Avoid specialty fasteners: Use fasteners made of stainless steel, aluminum, or titanium only if absolutely necessary.
Mix alloys when possible: Combine different alloys, like a stainless steel 316 bolt with a stainless steel 304 nut, to reduce the risk of cold welding.
Add lubricant: Apply lubricant to fasteners to lower friction and keep threads cooler, but use caution if the application is preload sensitive as it reduces required torque for preload.
Reduce installation speed: Slow down installation to allow heat dissipation and prevent excessive thread heating.
Avoid nylon nuts: Use nylon nuts only if necessary for vibration resistance or maintenance, as they increase axial load and friction, generating more heat.
Apply proper torque: Use correct torque to prevent excessive axial load, thread yielding, and added friction in the threads.
Use coarse threads (2A-2B thread class): This common thread class minimizes friction and reduces the risk of galling in joints.
Final Tips on Galling Prevention
While cold welding is a fascinating and sometimes useful process, galling can cause a lot of damage, scrapped work pieces, and headaches in any assembly.

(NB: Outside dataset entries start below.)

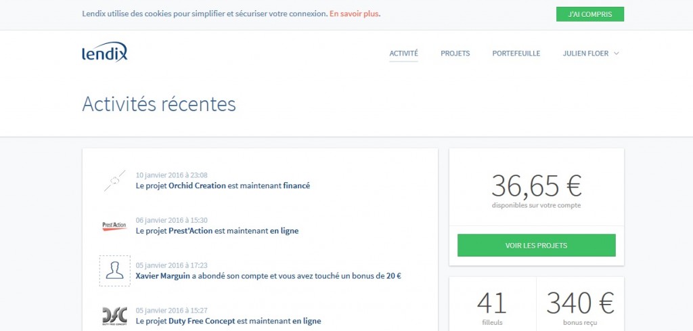Select the Xavier Marguin name link
This screenshot has height=331, width=693.
coord(162,276)
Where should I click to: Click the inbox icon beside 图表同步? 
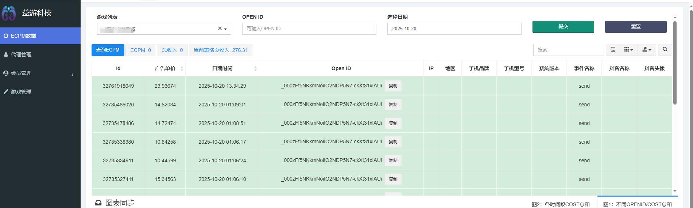[x=98, y=203]
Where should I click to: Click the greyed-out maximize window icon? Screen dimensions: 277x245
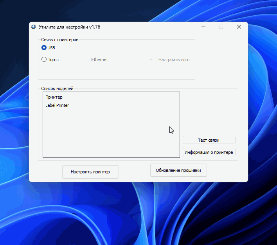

Generally it is best avoided by using the correct fasteners, slowing down installation speed, and applying the proper torque to the fasteners. Stainless fasteners and nylon nuts (aka nyloc nuts) are the most common culprits when it comes to fastener galling. Typically it is best to avoid using stainless hardware unless it is required. However steps can still be taken to allow the use of both nylon nuts and stainless fasteners if it is called for. If you have any questions, feel free to reach out to us at support@sendcutsend.com. If you’re curious how else we can help, check out this brief article: What SCS can do for you. When you’re ready, upload your design and get an instant quote today!
If you are new to SendCutSend, here’s a handy step-by-step guide on how to order parts from us: How to Order Parts from SendCutSend (spoiler alert: it’s super simple and intuitive to order from us)
FAQs
- What is galling?
- When two parts fuse together via cold welding causing damage to one or both parts.
- Are cold welding and galling the same thing?
- Technically they are different processes; galling is the result of cold welding. Galling is damage to surfaces when they have cold welded together.
- What fasteners are prone to galling?
- Fasteners that are made of stainless steel, fine threaded, or have damaged threads are the most susceptible to galling.
- Do nylon nuts cause galling?
- Nylon nuts (aka nylocs) by themselves do not cause galling, however they can increase the risk of galling, especially if combined with other factors discussed above.